§ **THE RECORDS**
* * *
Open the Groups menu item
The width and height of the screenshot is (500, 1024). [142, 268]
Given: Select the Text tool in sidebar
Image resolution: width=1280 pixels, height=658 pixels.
* * *
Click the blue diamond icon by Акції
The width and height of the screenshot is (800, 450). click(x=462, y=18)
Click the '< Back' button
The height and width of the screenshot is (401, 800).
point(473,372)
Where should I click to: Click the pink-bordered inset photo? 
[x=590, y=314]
* * *
§ **WHAT TO WORK ON**
In the listing above, find the line containing "Open the Groups menu item" and the line containing "Image resolution: width=1280". Output them and every line between, exactly, and nothing else.

§ **ANSWER TO THIS PROBLEM**
Open the Groups menu item
The width and height of the screenshot is (500, 1024). [142, 268]
Given: Select the Text tool in sidebar
Image resolution: width=1280 pixels, height=658 pixels.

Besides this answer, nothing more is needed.